You are here:
DEVELOPMENT OF A HUMAN PHYSIOLOGICALLY-BASED PHARMACOKINETIC (PBPK) MODEL FOR INORGANIC ARSENIC AND ITS MONO- AND DI-METHYLATED METABOLITES
Citation:
EL-MASRI, H. A. AND E. M. KENYON. DEVELOPMENT OF A HUMAN PHYSIOLOGICALLY-BASED PHARMACOKINETIC (PBPK) MODEL FOR INORGANIC ARSENIC AND ITS MONO- AND DI-METHYLATED METABOLITES. Presented at Society of Toxicology Annual Meeting, Charlotte, NC, March 25 - 29, 2007.
Description:
A physiologically-based pharmacokinetic (PBPK) model was developed to estimate levels of arsenic and its metabolites in human tissues and urine after oral exposure to either arsenate (AsV) or arsnite (AsIII).

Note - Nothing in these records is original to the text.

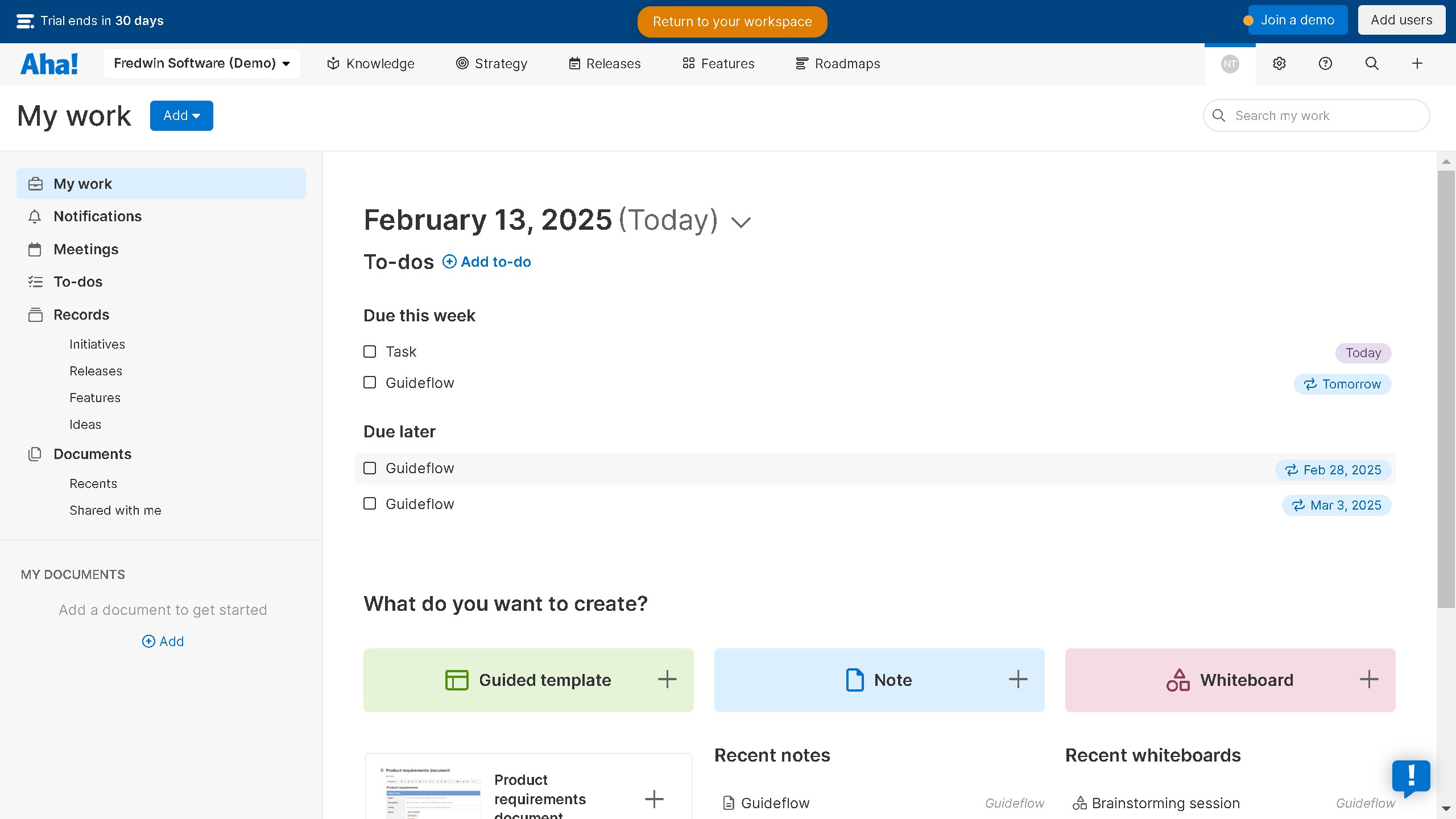Switch to the Features tab

(717, 63)
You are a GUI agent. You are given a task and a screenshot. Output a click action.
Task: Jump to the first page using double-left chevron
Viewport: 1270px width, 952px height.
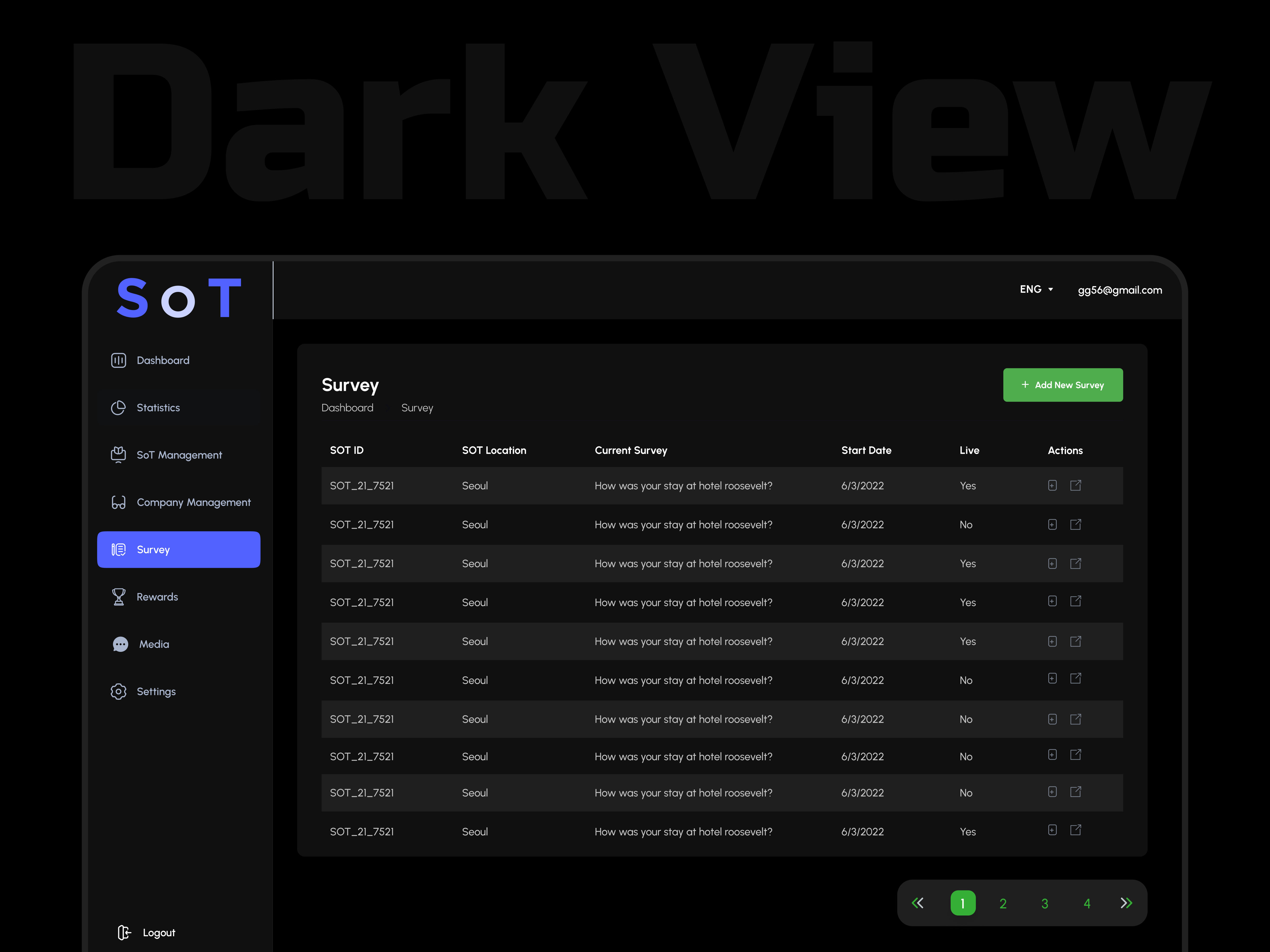click(918, 903)
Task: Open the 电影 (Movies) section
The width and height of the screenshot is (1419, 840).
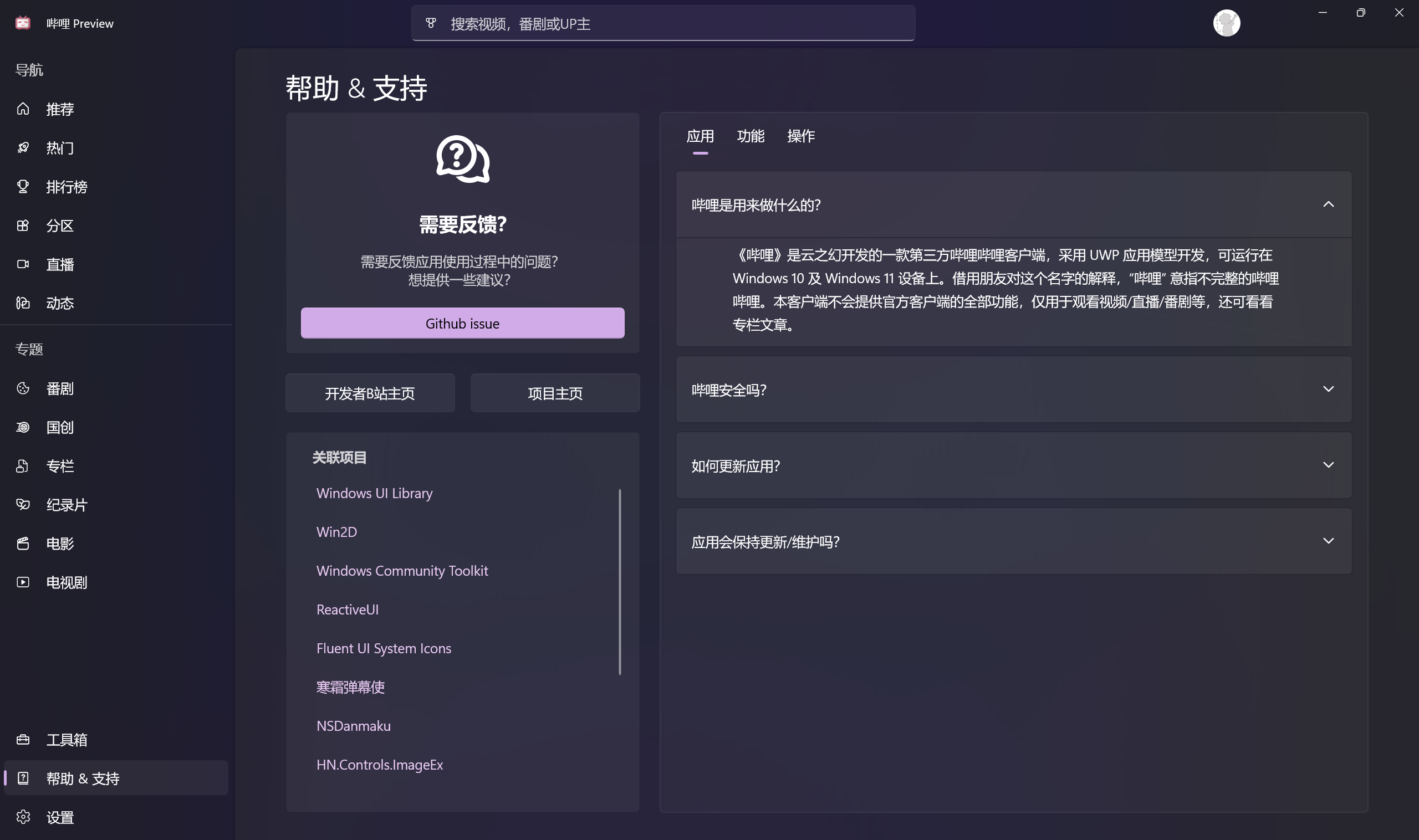Action: pos(59,543)
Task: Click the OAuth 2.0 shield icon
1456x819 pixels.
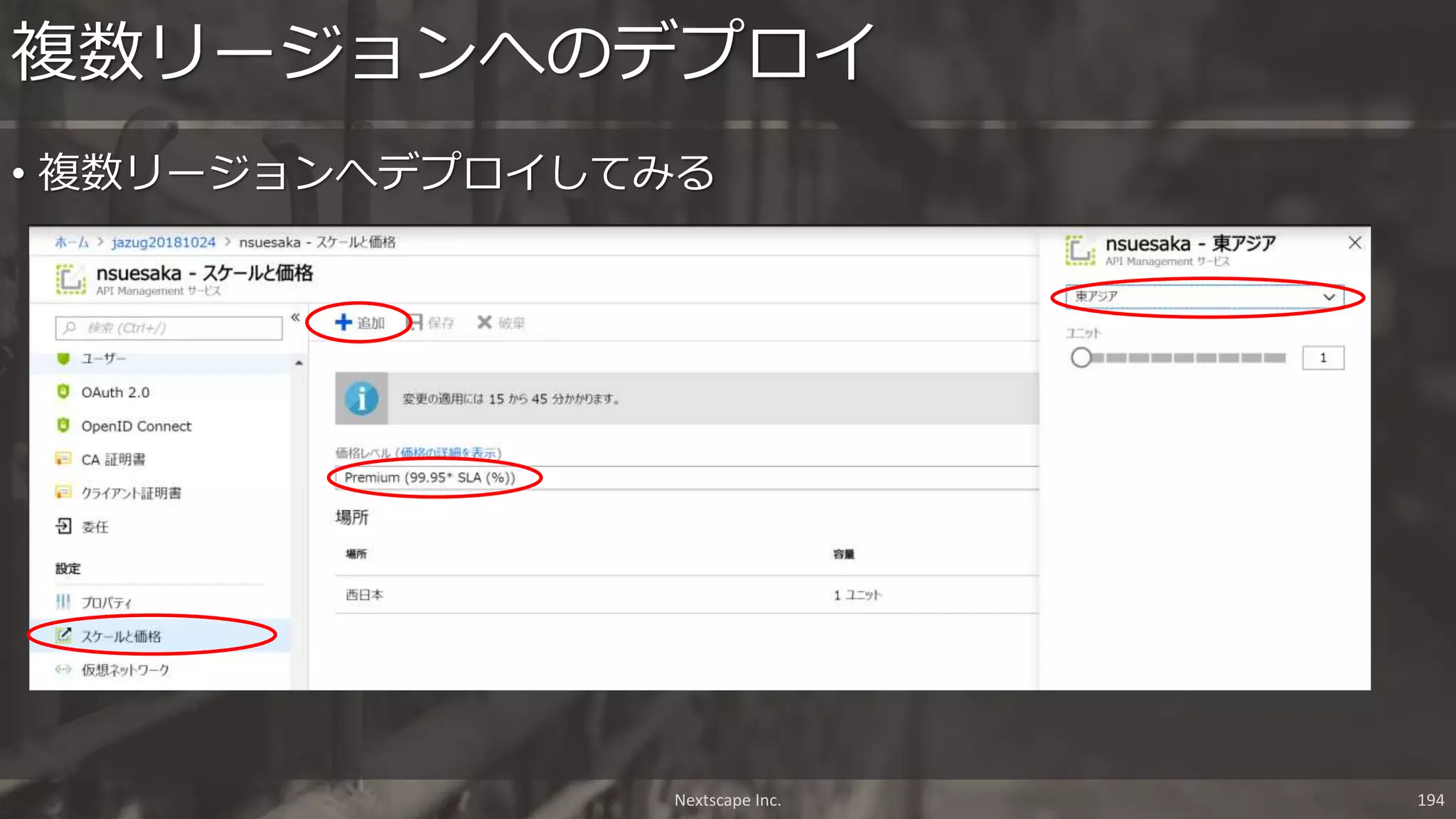Action: click(x=63, y=392)
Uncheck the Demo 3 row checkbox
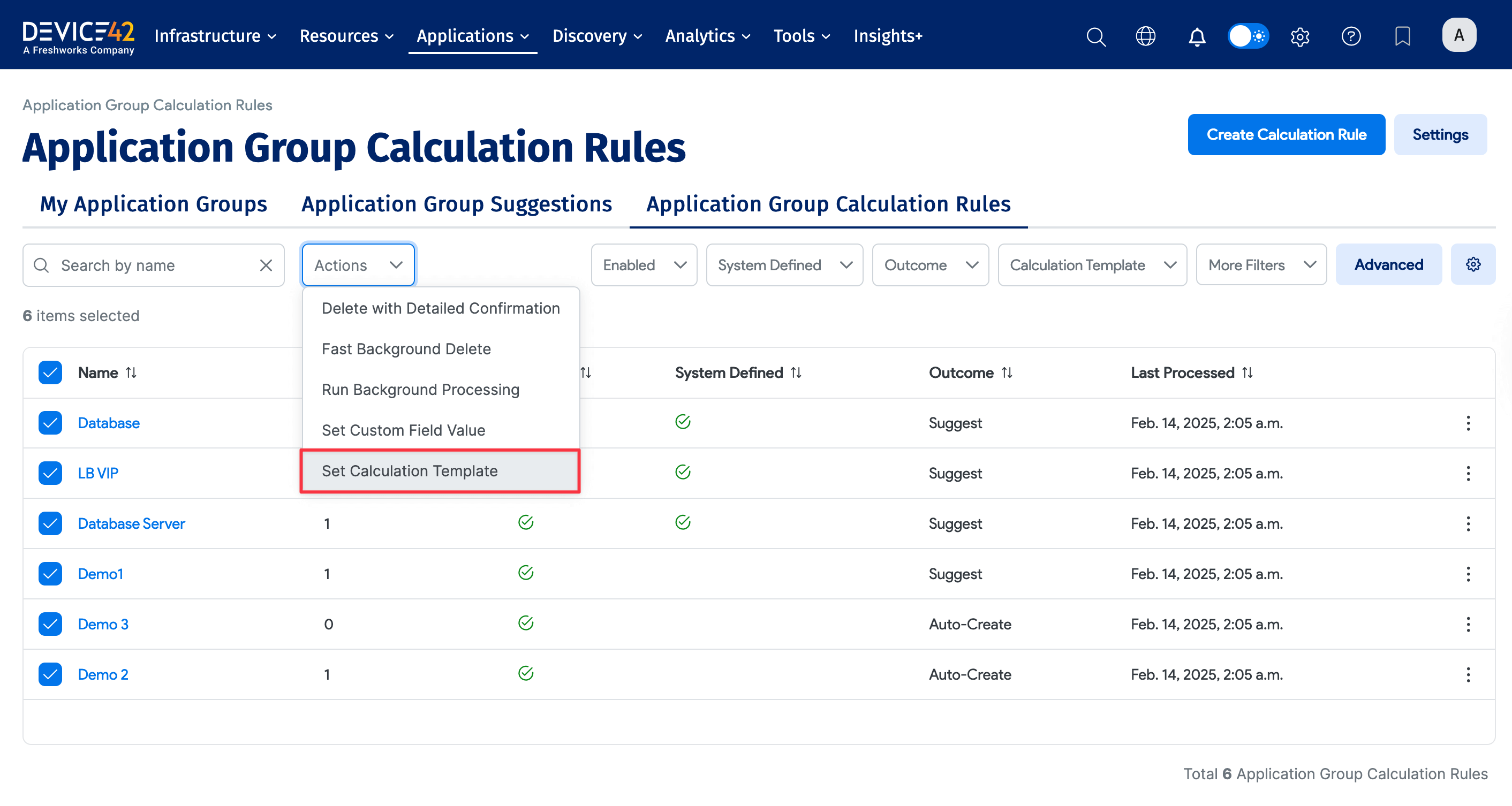Screen dimensions: 1512x806 click(50, 623)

The model consists of interconnected individual PBPK models for Asv, AsIII, monomethylarsenic acid (MMAv), and, dimethylarsenic acid (DMAv). Reductions of MMAv and DMAv to their respective trivalent forms are also described in the overall model. Each submodel was constructed using flow limited compartments describing the mass balance of the chemicals in GI tract (lumen and tissue), lung, liver, kidney, muscle, skin, heart, and brain. The choice of tissues was based on physiochemical properties of the chemicals (solubility), exposure routes, and target and metabolic sites of inorganic arsenic and its metabolites. Metabolism of inorganic arsenic in liver was described as a series of reduction and oxidative methylation steps, in addition to the inhibitory influence of the metabolites on methylation. The inhibitory effects of AsIII on the methylation of MMAIII to DMA, and MMAIII on the methylation of AsIII to MMA were assumed to follow a noncompetitive mechanism. Most of the parameters used in the model were estimated from the literature. The remaining parameters were calibrated and evaluated using cumulative levels of inorganic arsenic and its metabolites in urine of exposed people. The calibrated and evaluated human PBPK model can be used, when combined with Monte-Carlo simulations, in identifying population-based distributions for some sensitive parameters (such as metabolic rate parameters differing due to genetic polymorphisms) and address the impact of these distributions on the human risks to arsenic exposure. (This abstract does not necessarily reflect EPA policy.)